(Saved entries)
........

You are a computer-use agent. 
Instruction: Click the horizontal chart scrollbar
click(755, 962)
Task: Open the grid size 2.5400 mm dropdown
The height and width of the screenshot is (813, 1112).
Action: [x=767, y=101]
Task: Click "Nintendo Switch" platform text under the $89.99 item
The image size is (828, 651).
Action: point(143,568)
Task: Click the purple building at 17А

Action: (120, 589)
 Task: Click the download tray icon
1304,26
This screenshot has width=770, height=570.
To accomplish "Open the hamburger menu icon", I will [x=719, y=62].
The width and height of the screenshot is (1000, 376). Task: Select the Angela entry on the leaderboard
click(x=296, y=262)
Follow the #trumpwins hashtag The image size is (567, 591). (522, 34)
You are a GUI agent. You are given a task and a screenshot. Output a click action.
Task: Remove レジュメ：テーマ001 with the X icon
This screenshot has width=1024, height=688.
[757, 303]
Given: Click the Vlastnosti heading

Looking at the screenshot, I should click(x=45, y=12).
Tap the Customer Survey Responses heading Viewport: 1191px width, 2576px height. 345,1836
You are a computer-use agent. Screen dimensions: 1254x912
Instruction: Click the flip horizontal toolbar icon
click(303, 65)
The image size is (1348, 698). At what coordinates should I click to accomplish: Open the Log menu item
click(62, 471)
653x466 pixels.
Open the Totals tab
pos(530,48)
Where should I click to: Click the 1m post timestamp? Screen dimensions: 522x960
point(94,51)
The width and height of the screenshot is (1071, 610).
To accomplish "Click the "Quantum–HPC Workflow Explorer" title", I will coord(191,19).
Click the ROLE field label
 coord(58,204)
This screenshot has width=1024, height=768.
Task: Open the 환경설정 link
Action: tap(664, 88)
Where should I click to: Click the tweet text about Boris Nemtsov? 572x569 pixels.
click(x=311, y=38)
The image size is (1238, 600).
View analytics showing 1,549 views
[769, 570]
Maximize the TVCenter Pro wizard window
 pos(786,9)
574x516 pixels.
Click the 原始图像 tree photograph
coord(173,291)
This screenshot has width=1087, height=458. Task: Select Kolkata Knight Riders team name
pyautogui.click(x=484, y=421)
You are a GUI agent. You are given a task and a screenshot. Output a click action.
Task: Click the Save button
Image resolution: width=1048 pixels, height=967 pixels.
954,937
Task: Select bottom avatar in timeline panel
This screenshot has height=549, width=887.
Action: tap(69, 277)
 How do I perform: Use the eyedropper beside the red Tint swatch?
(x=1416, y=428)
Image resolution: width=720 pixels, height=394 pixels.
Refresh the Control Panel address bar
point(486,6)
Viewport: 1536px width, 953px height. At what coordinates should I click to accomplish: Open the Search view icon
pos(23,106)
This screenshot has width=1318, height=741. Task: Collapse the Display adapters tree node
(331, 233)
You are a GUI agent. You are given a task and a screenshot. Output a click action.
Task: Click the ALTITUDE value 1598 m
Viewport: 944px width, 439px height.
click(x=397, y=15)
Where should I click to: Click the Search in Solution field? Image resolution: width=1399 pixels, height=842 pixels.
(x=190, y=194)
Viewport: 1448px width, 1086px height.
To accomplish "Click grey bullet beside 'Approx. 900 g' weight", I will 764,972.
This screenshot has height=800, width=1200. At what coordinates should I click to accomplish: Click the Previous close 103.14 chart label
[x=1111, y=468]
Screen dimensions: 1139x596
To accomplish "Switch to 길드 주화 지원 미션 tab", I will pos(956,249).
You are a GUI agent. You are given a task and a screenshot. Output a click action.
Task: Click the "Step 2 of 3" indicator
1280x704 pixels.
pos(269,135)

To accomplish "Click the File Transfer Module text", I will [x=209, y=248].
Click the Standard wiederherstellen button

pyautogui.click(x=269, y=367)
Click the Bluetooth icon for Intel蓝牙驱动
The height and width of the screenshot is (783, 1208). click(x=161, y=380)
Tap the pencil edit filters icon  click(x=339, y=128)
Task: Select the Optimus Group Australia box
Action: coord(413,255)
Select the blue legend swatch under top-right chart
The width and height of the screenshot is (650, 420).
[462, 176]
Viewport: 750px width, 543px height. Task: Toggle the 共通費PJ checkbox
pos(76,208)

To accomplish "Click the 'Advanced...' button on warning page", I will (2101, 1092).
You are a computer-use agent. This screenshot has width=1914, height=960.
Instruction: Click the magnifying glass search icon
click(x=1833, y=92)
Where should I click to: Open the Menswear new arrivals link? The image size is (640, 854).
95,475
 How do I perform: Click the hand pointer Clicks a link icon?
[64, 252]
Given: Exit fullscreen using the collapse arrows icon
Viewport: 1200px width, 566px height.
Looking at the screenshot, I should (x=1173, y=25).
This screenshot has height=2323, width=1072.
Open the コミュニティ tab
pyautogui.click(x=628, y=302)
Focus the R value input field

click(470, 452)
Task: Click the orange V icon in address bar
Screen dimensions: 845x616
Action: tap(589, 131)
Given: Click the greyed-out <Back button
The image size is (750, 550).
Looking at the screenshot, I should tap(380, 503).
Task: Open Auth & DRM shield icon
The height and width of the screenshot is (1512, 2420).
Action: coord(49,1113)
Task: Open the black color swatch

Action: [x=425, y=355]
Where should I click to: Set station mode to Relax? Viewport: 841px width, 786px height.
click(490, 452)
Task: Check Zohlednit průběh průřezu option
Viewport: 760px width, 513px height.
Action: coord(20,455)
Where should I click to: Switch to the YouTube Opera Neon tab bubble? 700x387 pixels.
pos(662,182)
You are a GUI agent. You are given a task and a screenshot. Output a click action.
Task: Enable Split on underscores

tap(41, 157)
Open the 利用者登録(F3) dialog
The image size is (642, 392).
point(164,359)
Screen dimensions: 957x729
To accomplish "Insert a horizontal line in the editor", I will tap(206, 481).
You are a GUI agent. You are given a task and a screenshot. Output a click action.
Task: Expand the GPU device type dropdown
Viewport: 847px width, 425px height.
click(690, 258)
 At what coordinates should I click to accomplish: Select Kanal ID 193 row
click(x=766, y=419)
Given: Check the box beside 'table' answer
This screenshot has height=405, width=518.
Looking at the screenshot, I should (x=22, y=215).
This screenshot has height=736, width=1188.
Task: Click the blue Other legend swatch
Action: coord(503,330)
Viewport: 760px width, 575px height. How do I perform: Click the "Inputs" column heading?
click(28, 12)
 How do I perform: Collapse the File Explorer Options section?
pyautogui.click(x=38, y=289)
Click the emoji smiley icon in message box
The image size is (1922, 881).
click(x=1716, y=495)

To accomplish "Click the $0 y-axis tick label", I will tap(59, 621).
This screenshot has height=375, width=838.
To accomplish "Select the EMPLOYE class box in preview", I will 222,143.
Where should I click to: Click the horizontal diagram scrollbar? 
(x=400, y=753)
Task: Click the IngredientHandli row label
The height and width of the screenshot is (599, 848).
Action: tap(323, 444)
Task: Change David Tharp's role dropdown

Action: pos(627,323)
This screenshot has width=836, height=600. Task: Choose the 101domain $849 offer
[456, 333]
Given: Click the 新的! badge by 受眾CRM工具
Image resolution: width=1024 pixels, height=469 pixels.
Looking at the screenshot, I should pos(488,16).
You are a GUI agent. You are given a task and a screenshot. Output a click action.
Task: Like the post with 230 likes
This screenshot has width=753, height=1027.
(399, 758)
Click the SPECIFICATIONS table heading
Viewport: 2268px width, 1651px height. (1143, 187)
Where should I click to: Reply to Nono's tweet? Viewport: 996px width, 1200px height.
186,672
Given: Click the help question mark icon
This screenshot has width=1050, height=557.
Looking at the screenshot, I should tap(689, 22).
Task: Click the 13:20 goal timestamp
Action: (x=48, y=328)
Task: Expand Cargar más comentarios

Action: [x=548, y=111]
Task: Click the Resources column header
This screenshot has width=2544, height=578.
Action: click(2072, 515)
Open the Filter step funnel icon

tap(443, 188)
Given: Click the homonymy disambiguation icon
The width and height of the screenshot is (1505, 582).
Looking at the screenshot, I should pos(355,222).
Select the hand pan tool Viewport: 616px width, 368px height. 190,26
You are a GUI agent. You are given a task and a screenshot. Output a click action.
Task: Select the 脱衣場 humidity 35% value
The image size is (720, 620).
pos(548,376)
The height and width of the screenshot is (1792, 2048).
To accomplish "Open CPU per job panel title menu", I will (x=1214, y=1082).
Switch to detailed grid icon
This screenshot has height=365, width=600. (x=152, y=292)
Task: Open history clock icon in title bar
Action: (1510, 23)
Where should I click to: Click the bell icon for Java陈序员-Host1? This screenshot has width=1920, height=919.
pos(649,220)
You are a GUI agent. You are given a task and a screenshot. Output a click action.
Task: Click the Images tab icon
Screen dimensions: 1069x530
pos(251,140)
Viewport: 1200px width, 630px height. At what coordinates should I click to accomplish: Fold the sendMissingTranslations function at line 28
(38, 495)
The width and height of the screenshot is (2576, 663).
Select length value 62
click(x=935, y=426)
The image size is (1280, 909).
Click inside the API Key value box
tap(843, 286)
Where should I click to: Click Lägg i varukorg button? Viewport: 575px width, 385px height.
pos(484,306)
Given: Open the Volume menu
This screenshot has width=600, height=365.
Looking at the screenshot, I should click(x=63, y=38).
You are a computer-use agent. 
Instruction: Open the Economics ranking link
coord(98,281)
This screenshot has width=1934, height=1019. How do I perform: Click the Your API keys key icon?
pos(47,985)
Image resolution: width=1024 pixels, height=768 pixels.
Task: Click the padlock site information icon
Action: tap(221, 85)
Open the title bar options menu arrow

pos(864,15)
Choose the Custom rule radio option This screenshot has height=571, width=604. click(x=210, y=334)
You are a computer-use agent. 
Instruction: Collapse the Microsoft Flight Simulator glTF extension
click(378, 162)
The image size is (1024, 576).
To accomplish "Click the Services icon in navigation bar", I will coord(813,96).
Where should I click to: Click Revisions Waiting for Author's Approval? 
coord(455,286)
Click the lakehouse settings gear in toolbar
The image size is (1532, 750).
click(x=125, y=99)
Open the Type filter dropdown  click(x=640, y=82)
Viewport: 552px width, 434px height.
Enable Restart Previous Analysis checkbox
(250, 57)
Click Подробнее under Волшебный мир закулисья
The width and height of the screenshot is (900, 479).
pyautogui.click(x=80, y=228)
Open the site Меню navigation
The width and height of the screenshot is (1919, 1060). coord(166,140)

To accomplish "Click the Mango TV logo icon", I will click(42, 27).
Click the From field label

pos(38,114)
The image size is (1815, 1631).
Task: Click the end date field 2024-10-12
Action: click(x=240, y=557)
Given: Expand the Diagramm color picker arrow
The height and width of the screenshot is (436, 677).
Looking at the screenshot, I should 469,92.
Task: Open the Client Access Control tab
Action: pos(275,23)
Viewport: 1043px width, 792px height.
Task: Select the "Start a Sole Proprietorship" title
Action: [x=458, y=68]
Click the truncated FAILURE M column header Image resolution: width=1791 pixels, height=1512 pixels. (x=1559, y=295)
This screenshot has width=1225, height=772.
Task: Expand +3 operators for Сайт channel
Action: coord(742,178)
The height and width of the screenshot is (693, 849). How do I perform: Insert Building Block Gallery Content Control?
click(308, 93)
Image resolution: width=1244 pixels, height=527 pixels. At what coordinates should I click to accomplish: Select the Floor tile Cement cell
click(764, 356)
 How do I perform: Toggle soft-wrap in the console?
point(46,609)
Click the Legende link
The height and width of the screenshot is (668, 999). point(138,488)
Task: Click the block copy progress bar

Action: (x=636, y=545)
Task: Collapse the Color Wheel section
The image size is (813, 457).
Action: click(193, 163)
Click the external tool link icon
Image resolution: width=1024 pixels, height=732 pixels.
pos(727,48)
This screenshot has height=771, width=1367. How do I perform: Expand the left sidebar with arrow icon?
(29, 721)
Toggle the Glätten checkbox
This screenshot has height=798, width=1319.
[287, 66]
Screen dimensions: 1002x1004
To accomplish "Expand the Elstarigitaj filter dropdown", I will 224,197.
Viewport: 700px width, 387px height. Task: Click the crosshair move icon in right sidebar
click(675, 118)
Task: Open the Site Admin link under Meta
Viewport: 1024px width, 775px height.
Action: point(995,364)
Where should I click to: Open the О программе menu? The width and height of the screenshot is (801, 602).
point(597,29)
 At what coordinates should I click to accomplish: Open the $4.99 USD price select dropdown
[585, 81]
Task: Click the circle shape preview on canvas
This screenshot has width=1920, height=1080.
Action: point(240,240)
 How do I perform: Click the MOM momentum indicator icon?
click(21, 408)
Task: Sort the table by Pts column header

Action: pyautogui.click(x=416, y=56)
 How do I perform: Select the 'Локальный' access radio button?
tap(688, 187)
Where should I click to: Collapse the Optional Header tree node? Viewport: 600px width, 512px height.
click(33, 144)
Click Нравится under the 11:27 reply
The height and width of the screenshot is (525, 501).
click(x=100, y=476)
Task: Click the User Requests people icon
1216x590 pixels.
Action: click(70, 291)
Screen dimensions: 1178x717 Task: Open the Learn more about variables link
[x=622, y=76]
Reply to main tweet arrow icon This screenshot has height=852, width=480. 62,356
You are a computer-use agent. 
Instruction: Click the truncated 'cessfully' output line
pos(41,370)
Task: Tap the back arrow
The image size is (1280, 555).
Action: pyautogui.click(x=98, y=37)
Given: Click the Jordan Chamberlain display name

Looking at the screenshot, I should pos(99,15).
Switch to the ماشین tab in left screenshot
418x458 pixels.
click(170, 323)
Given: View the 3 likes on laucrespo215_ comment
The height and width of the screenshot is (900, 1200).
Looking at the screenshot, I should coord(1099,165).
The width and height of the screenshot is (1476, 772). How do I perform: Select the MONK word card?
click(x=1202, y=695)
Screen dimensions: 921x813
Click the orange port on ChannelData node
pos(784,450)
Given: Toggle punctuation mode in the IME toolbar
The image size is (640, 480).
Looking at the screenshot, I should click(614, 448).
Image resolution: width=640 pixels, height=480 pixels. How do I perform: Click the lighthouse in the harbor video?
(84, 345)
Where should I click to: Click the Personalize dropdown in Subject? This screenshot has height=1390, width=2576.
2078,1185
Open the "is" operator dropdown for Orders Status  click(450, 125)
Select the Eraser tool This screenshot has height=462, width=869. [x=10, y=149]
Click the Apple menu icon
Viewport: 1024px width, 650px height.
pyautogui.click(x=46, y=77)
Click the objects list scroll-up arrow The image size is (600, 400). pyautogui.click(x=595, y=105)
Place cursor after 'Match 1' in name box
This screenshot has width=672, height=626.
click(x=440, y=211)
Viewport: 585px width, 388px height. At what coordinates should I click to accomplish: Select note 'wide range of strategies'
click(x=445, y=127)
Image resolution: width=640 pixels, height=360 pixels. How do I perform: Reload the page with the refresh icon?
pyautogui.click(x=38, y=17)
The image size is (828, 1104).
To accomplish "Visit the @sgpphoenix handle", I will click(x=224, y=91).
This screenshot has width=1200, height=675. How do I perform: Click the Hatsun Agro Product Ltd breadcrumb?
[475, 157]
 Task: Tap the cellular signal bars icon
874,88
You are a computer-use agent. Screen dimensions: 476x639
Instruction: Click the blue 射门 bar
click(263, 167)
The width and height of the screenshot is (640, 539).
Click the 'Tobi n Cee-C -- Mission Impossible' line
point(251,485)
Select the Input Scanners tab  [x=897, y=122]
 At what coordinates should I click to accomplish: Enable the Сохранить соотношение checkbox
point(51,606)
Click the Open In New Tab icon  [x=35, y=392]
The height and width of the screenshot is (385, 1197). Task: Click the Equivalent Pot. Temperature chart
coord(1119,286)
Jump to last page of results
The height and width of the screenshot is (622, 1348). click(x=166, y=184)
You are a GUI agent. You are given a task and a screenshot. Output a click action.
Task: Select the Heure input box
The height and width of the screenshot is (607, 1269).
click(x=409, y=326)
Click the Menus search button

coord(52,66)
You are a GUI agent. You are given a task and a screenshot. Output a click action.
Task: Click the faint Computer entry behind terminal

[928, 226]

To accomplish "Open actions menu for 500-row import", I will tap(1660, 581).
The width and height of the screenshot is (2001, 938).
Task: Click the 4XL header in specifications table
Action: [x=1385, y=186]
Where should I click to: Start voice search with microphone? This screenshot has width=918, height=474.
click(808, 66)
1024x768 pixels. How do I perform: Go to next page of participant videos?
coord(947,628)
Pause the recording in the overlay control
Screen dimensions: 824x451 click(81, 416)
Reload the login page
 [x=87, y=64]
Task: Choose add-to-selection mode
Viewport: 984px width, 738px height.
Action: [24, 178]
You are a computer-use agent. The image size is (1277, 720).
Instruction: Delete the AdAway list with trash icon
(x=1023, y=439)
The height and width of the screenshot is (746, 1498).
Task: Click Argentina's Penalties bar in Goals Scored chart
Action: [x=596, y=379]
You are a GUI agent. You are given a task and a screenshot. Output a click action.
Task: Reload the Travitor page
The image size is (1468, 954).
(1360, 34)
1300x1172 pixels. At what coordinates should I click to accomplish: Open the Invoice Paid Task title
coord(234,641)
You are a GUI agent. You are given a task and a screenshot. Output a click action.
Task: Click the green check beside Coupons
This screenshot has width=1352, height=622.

........

:: WHAT YOU WILL DO ::
Your answer should be one number: how many lines above include the word "likes".

:: ANSWER TO THIS PROBLEM ::
2